◆ YOUR TASK ◆
The entries below must be restated word for word.

◆ SOURCE DATA ◆
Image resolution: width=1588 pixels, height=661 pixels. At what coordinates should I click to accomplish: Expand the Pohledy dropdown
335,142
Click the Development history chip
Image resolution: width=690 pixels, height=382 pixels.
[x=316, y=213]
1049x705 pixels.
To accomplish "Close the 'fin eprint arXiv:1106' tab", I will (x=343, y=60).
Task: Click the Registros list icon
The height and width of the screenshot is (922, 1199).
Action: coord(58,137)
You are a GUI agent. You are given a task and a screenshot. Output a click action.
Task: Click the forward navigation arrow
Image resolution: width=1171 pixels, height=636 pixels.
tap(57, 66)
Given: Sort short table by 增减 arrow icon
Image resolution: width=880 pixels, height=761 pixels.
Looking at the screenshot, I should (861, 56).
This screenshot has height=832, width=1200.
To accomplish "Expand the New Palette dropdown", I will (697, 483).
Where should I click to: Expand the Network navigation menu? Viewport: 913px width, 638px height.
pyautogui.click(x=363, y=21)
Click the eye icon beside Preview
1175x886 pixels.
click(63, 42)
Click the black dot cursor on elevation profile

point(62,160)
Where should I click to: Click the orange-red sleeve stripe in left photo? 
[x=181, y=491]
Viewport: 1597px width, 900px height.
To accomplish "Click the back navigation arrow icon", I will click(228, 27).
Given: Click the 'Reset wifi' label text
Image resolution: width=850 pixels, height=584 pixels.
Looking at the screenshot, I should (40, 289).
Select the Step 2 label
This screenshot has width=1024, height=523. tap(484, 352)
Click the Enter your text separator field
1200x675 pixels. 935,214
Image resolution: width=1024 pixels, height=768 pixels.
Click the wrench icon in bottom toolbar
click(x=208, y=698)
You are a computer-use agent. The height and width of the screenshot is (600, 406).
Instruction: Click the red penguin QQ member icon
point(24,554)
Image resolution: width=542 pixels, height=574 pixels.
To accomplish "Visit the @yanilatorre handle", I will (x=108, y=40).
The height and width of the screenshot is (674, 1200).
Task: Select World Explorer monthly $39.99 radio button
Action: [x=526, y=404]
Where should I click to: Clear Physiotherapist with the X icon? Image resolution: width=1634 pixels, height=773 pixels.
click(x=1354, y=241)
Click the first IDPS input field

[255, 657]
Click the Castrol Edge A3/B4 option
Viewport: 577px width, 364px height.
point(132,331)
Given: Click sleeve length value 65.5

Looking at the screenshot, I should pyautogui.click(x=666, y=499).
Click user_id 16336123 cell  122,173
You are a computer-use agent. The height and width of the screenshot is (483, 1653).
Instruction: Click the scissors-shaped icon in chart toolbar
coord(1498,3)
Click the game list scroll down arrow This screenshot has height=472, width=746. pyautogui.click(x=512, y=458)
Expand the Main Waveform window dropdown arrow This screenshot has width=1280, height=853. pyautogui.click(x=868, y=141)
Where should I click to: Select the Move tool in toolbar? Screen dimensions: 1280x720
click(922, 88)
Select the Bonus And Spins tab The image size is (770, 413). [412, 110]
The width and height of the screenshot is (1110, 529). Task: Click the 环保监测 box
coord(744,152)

◆ OUTPUT OF THE EXERCISE ◆
Image resolution: width=1588 pixels, height=661 pixels. At what coordinates should I click to accomplish: Expand the Pohledy dropdown
335,142
Click the Development history chip
Image resolution: width=690 pixels, height=382 pixels.
[x=316, y=213]
1049x705 pixels.
To accomplish "Close the 'fin eprint arXiv:1106' tab", I will (x=343, y=60).
Task: Click the Registros list icon
The height and width of the screenshot is (922, 1199).
Action: coord(58,137)
You are a GUI agent. You are given a task and a screenshot. Output a click action.
Task: Click the forward navigation arrow
Image resolution: width=1171 pixels, height=636 pixels.
tap(57, 66)
Given: Sort short table by 增减 arrow icon
Image resolution: width=880 pixels, height=761 pixels.
Looking at the screenshot, I should (861, 56).
This screenshot has height=832, width=1200.
To accomplish "Expand the New Palette dropdown", I will (697, 483).
Where should I click to: Expand the Network navigation menu? Viewport: 913px width, 638px height.
pyautogui.click(x=363, y=21)
Click the eye icon beside Preview
1175x886 pixels.
click(63, 42)
Click the black dot cursor on elevation profile

point(62,160)
Where should I click to: Click the orange-red sleeve stripe in left photo? 
[x=181, y=491]
Viewport: 1597px width, 900px height.
To accomplish "Click the back navigation arrow icon", I will click(228, 27).
Given: Click the 'Reset wifi' label text
Image resolution: width=850 pixels, height=584 pixels.
Looking at the screenshot, I should (40, 289).
Select the Step 2 label
This screenshot has width=1024, height=523. tap(484, 352)
Click the Enter your text separator field
1200x675 pixels. 935,214
Image resolution: width=1024 pixels, height=768 pixels.
Click the wrench icon in bottom toolbar
click(x=208, y=698)
You are a computer-use agent. The height and width of the screenshot is (600, 406).
Instruction: Click the red penguin QQ member icon
point(24,554)
Image resolution: width=542 pixels, height=574 pixels.
To accomplish "Visit the @yanilatorre handle", I will (x=108, y=40).
The height and width of the screenshot is (674, 1200).
Task: Select World Explorer monthly $39.99 radio button
Action: [x=526, y=404]
Where should I click to: Clear Physiotherapist with the X icon? Image resolution: width=1634 pixels, height=773 pixels.
click(x=1354, y=241)
Click the first IDPS input field

[255, 657]
Click the Castrol Edge A3/B4 option
Viewport: 577px width, 364px height.
point(132,331)
Given: Click sleeve length value 65.5

Looking at the screenshot, I should pyautogui.click(x=666, y=499).
Click user_id 16336123 cell  122,173
You are a computer-use agent. The height and width of the screenshot is (483, 1653).
Instruction: Click the scissors-shaped icon in chart toolbar
coord(1498,3)
Click the game list scroll down arrow This screenshot has height=472, width=746. pyautogui.click(x=512, y=458)
Expand the Main Waveform window dropdown arrow This screenshot has width=1280, height=853. pyautogui.click(x=868, y=141)
Where should I click to: Select the Move tool in toolbar? Screen dimensions: 1280x720
click(922, 88)
Select the Bonus And Spins tab The image size is (770, 413). [412, 110]
The width and height of the screenshot is (1110, 529). Task: Click the 环保监测 box
coord(744,152)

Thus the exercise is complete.